BRAVO to you for going into this with a positive attitude. You are probably adding many years to your life by being proactive on this.

Mojo to ya!
 

Billy3

Tele-Holic
Joined
Oct 5, 2020
Posts
987
Age
49
Location
Charleston,Sc
I have many family members and a few friends with diabetes. I was on dialysis for almost 2 years and met a lot of people who have had it as well. Game changer. My thoughts and good vibes are going out for you my friend. Best of luck on Monday. Keep us posted.
 

Milspec

Poster Extraordinaire
Silver Supporter
Joined
Feb 15, 2016
Posts
7,193
Location
Nebraska
One thing I have learned in life is that everyone is walking around dealing with something. No exceptions. In most cases, we can't control what life throws at us, the only thing we get to control is how we handle it.

No self-guilt, no judgements, just take care of business and move forward....doing that will lead to success.

I have been clinically dead 6 times now in my 53 trips around the Sun. I have been blown up, stabbed, shot, died on the table,drowned, and even struck dead by lightning....TWICE. You don't get through life cleanly, it often takes real struggle, but you make no excuses and keep doing your best. Even now, I have a new enemy looking for number 7, but I am winning that one so far.

Beating the alcohol is a major victory friend. It proves you have the will to tackle anything. This will just be another nuisance in life that you will handle, no doubts about it. Good luck, and keep smiling....it pisses off the Grim Reaper.
 

Wyzsard

Friend of Leo's
Joined
Jun 22, 2009
Posts
4,711
Location
Falls City
Time to pay off my health debt, and here's to a healthy life ahead of me. Very limited carbs, no booze.
You can beat it.

15 months ago my a1c was just short of full blown type 2. Weighed 267-269 I think it was.
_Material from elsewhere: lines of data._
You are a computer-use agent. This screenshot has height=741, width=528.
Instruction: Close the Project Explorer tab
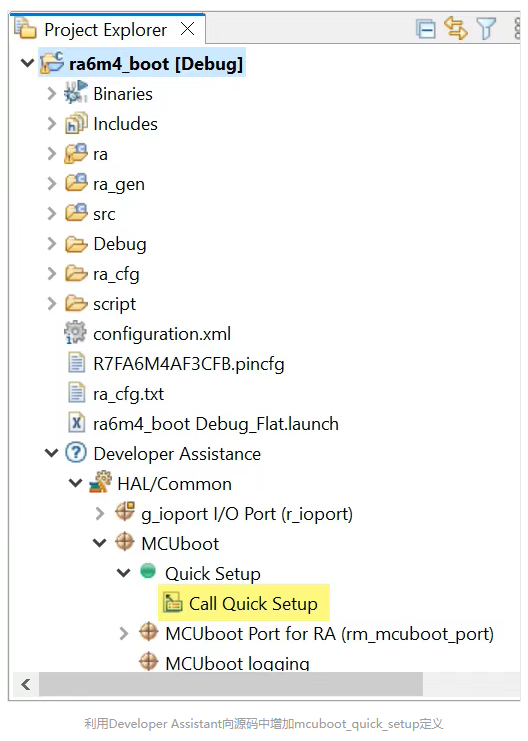(188, 29)
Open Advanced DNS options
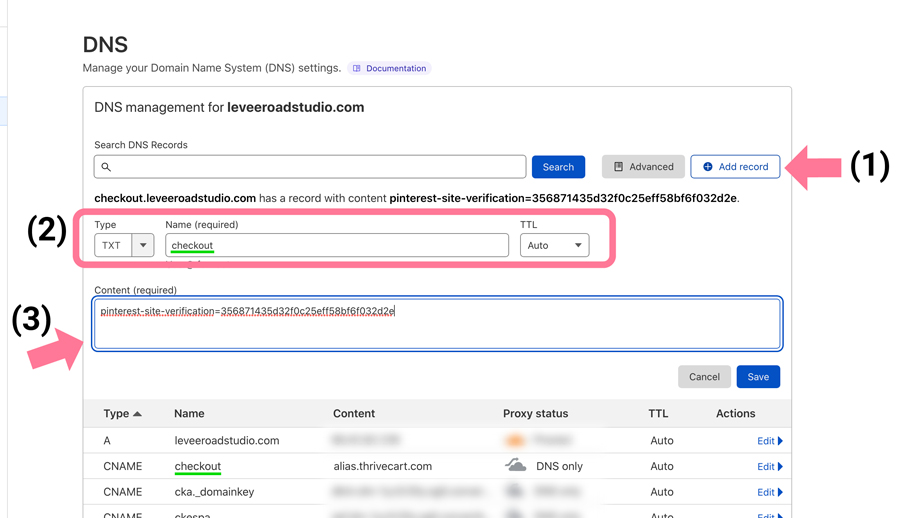Screen dimensions: 900x518 pyautogui.click(x=643, y=167)
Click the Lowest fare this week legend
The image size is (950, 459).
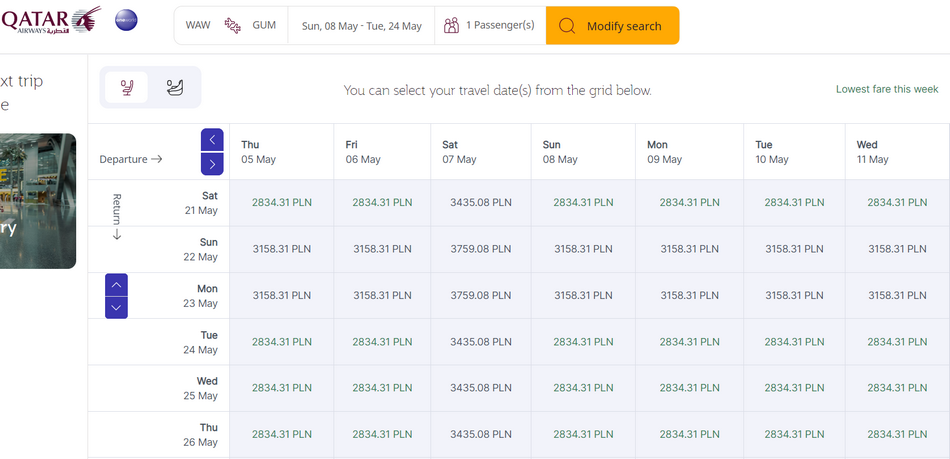point(887,89)
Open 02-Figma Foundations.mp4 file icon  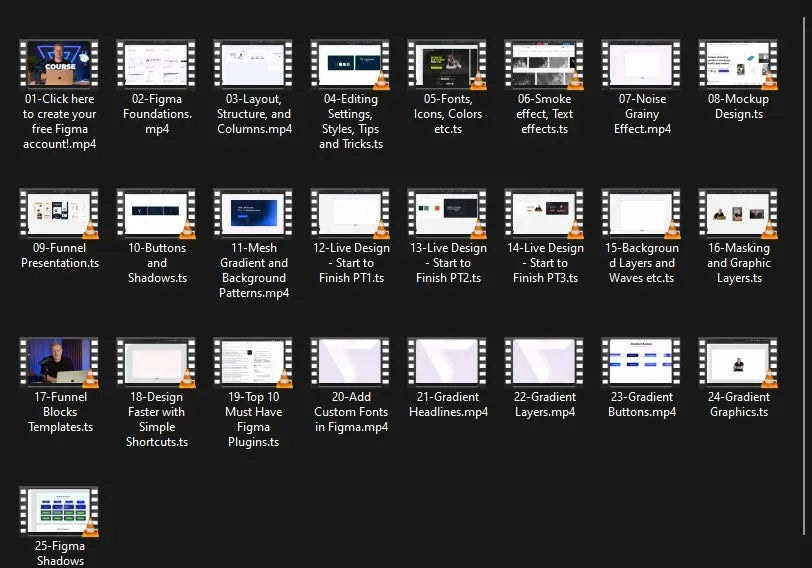[156, 65]
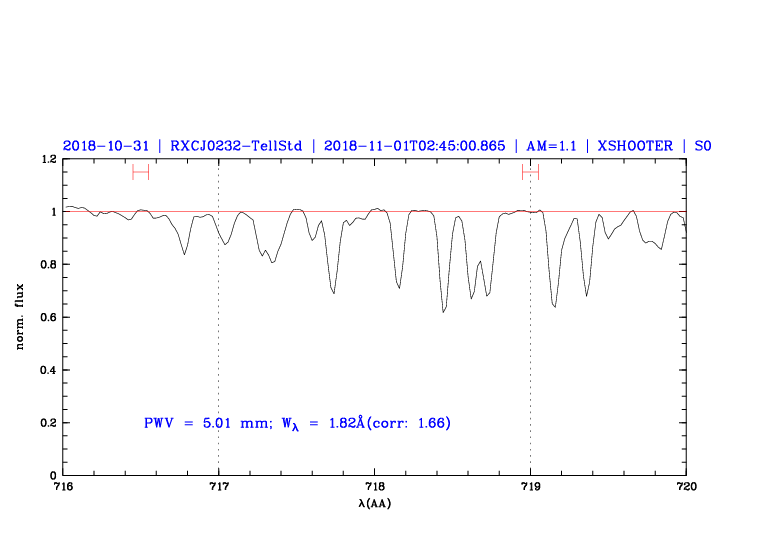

Doc wanted to talk about insulin but I told him to give me 3 months. Did hours of research, and basically started doing it all myself.

Fast forward to March of this year. a1c was 5.2 (normal range) and doc told me it's lower than his. He's 44 and runs marathons lol

Just this morning I stepped on the scale. 169 1/2 lbs. Just 2 1/2 lbs away from dropping out of the overweight category.

Anyhow, you may just be pre diabetic, not full blown. Go see doc and after that if you are interested I'll tell you what I did besides eating right and taking the metaformin doc prescribed.
 

PennyroyalFrog

Tele-Afflicted
Joined
Jun 14, 2007
Posts
1,423
Location
Michigan
One thing I have learned in life is that everyone is walking around dealing with something. No exceptions. In most cases, we can't control what life throws at us, the only thing we get to control is how we handle it.

No self-guilt, no judgements, just take care of business and move forward....doing that will lead to success.

I have been clinically dead 6 times now in my 53 trips around the Sun. I have been blown up, stabbed, shot, died on the table,drowned, and even struck dead by lightning....TWICE. You don't get through life cleanly, it often takes real struggle, but you make no excuses and keep doing your best. Even now, I have a new enemy looking for number 7, but I am winning that one so far.

Beating the alcohol is a major victory friend. It proves you have the will to tackle anything. This will just be another nuisance in life that you will handle, no doubts about it. Good luck, and keep smiling....it pisses off the Grim Reaper.
Yikes! Yes, life throws curveballs. I almost died a couple times and woke up in the hospital confused, but my heart never quit beating so I was not clinically dead. Two of the worst periods of my life, lasting a few months each time, were actually from severe insomnia. The second time it just went away on its own, but is no wonder sleep depravation is used as torture. I could literally feel myself going insane. I completely eschew caffeine and try to practice good sleep hygiene now, but it is still a struggle. I digress.

Glad you made it through those times. I cannot say I have faced such horror.